Records from a data source:
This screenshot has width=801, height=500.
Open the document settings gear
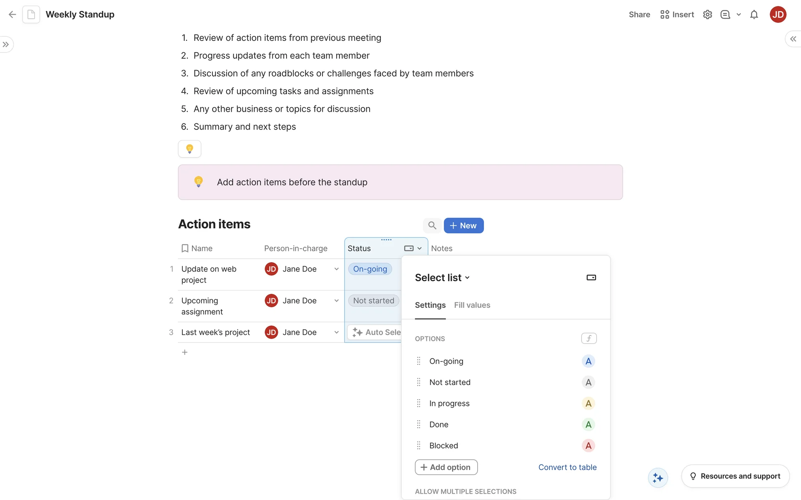[707, 15]
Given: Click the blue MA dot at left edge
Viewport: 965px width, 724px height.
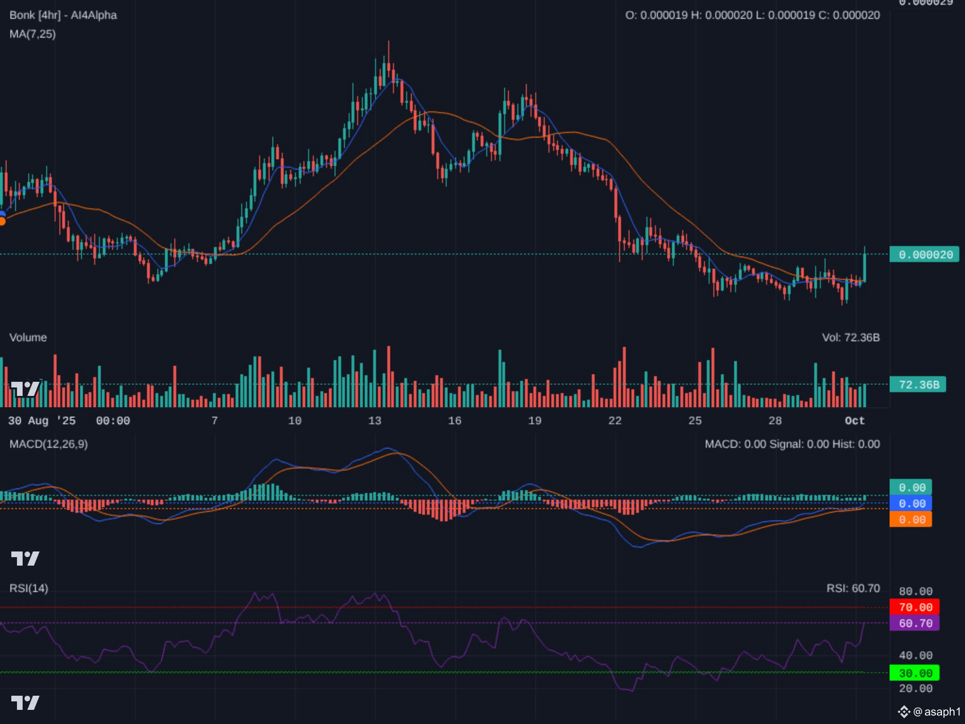Looking at the screenshot, I should (2, 214).
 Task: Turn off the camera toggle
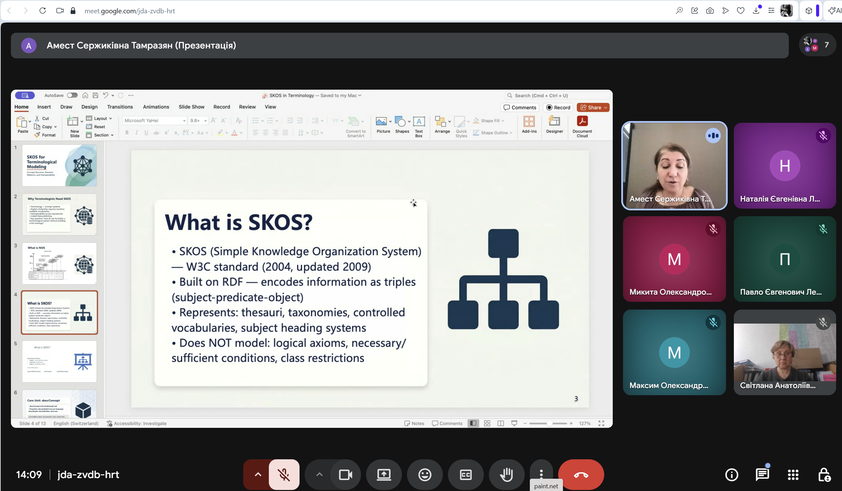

HOW TO COMPLETE THIS TASK:
In the copy, include every line of the records exactly and none of the images.

RESPONSE:
This screenshot has width=801, height=500.
Open the document settings gear
[707, 15]
Given: Click the blue MA dot at left edge
Viewport: 965px width, 724px height.
Looking at the screenshot, I should (2, 214).
 Task: Turn off the camera toggle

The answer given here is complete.